Scent of Home

Scent of Home

The air is like no other. As I reach the edge of San Pedro after years away, a perfume yet to be named thrills my nose, an eclectic brew of aluminum and salt, tar and eucalyptus. My response is automatic, layers of memory connecting with a long-gone day, making me want to grab my books and charge through the door of Seventh Street School. Any moment now, the air raid siren will shrill and we will line up on the playground, inhaling hot tar and practicing futile drills for nuclear disaster.

I drive a little farther into town. My nose shrieks, " Spearmint gum baking on the dashboard! Seaweed on sand, split loquats, potato pancakes, anchovy pizza, gasoline fumes at Chuck's Shell Station!" Sense-syllables rattle through my nose and come out a hole in time, pulling me backward with a force as powerful as any atom bomb. I have read that the salmon's spine encases a magnetic homing device that turns him into this river and that stream, until he reaches the place of his origin. Humans must have a similar sense that operates through the nose, bringing us back to first things.

Have you had the experience of scent-homing?

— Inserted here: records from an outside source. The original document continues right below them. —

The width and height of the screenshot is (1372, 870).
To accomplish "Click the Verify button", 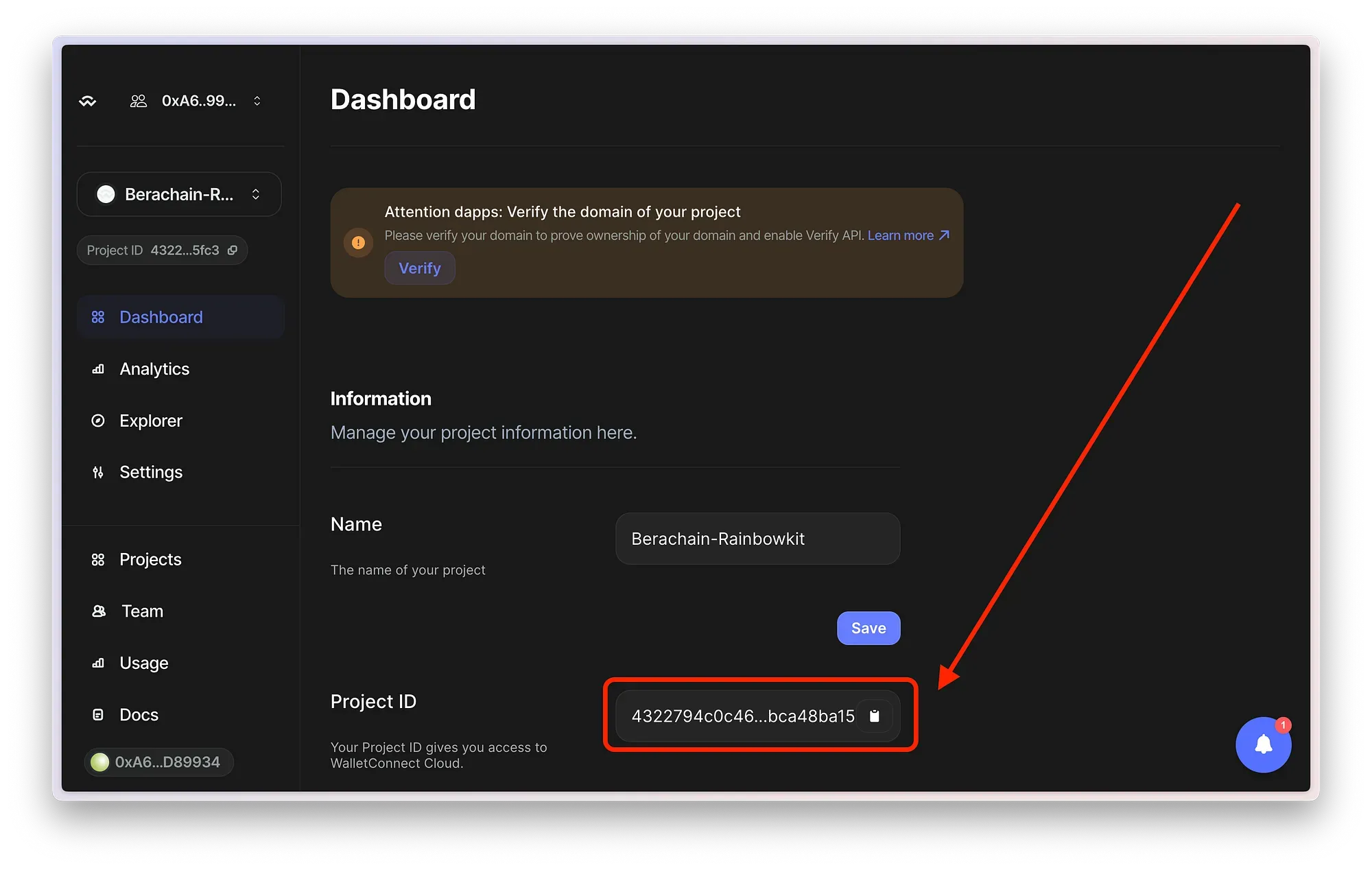I will (x=420, y=268).

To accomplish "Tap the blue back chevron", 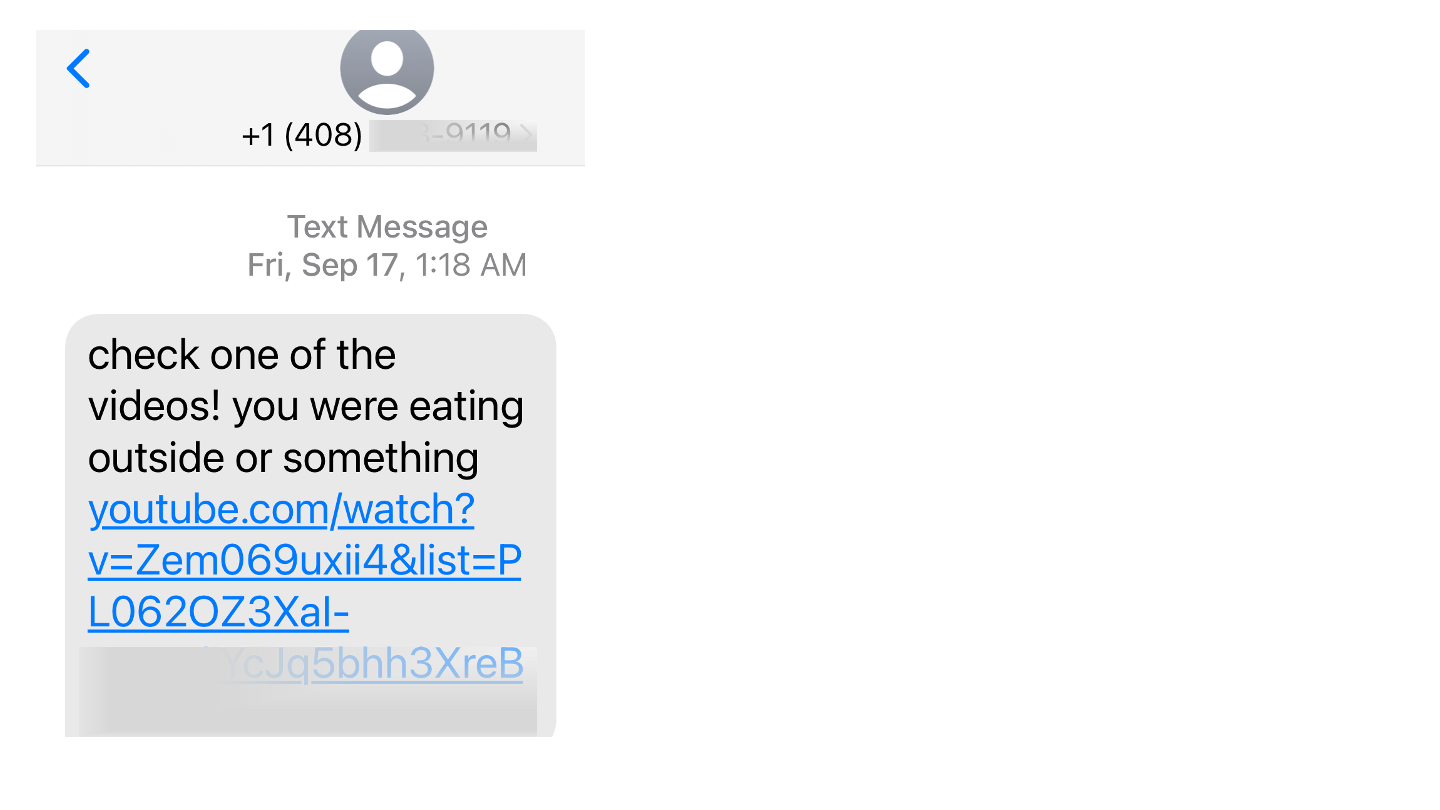I will tap(78, 69).
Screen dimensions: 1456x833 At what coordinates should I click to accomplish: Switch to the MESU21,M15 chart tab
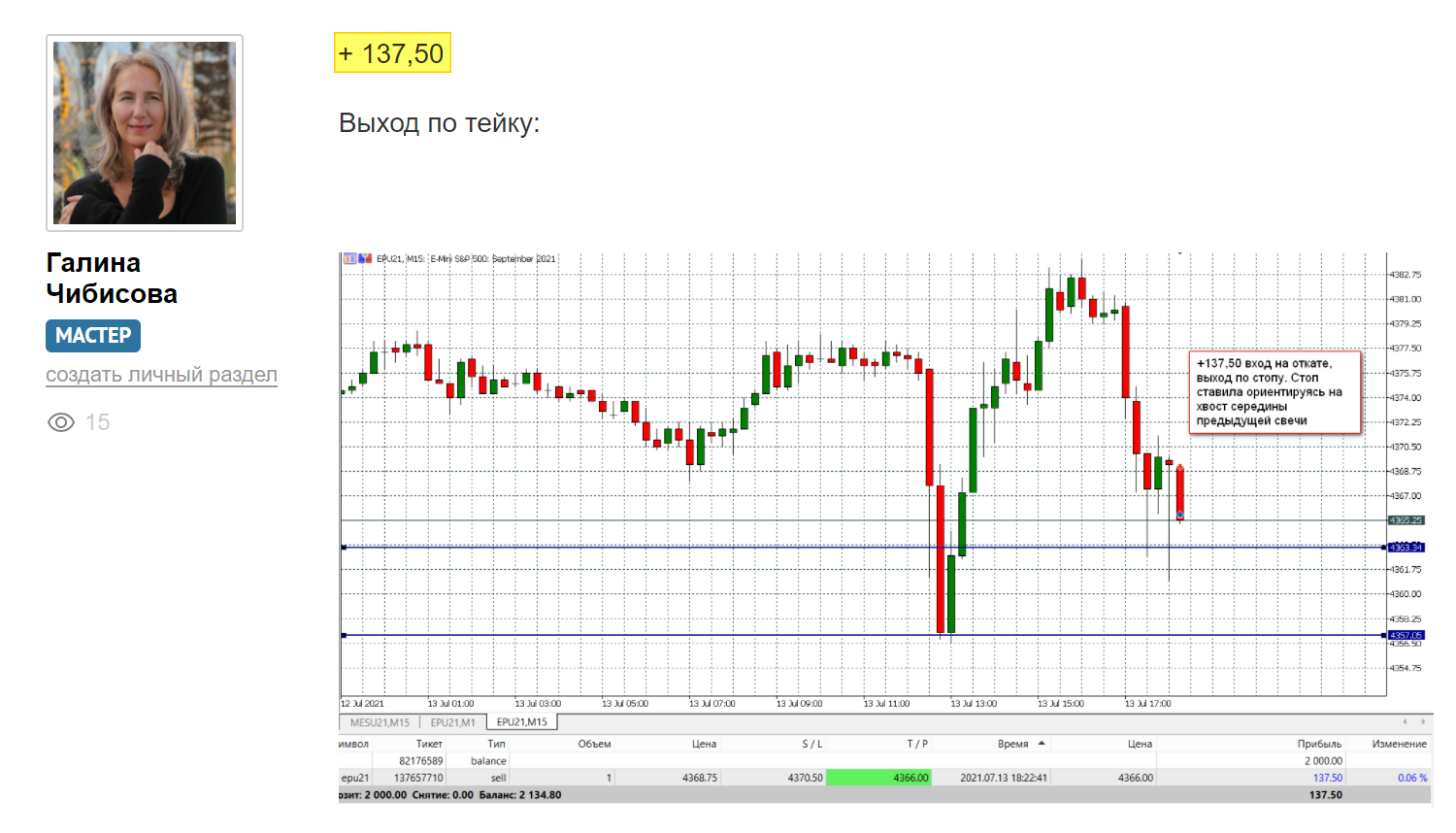coord(380,722)

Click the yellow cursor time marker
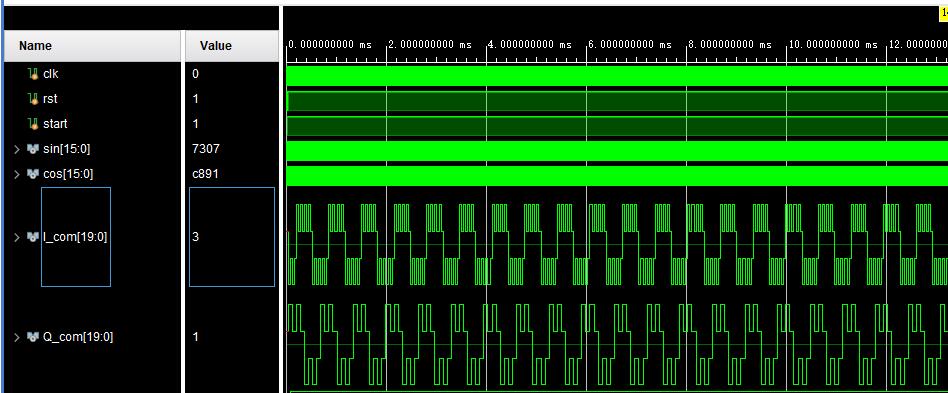(943, 11)
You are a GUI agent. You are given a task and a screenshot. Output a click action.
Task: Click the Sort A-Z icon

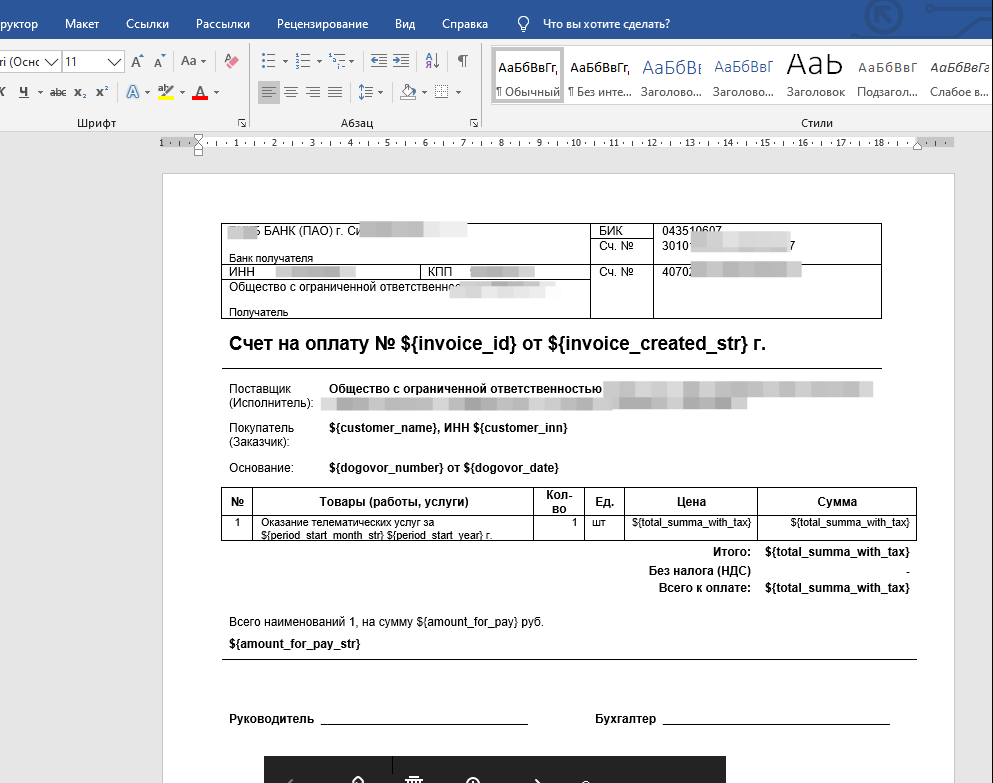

An exile is required, staying away from your hometown for a long enough stretch that scent- and sense-memories become an almost tactile assault.

Of course, the San Pedro of my youth is gone. Every town moves on, faster and faster these days. The tar they use on the streets, the whole tuna fishing industry, even the ocean has changed in those forty years. In a sense – in my senses -- the San Pedro I know lives only in me.

This is what San Pedro used to smell like:

A salt tang dominates. The town sits on a thumb of land pointing into the Pacific Ocean southwest of Los Angeles. In the 1950s, when I was growing up there, the town was redolent of maritime industry. It was impossible to live here and avoid the smell of the ocean. Over the new streets that rickracked up the hill, over Pacific Avenue, where cholos rode in their low-slung Chevys, drifted the smell of brine and tuna.

Our block, Fourth Street, was halfway up San Pedro Hill. Perched at the breast of a hill that was once an island, we were sheltered from the northwest gales, yet our breezes were still salted. The wind had traveled from the ocean over the hill and down Palos Verdes Drive, past hundred-year-old eucalyptus trees and yards full of bougainvillea, jasmine and juniper.

When the air reached Fourth Street, it had grazed on affluent estates and horse paddocks. It rushed down the terraced hill and acquired a patina of frying tortillas. Down on Harbor Boulevard the wind picked up sardines, a whiff of bait tanks and the jazzy smell of oil. San Pedro's scent was unique and complex.

I grew up with ocean-buffeted senses, in a California now paved under, beside a sea now depleted, among hard-laboring, tradition-loving immigrants. Our family and town gave me the gift of living with contradictions. In San Pedro scents' I sense the path that grew me up and out of San Pedro, a Hungarian goulash whose main ingredients are to lead with the heart, follow your nose and trust the inspiration that comes.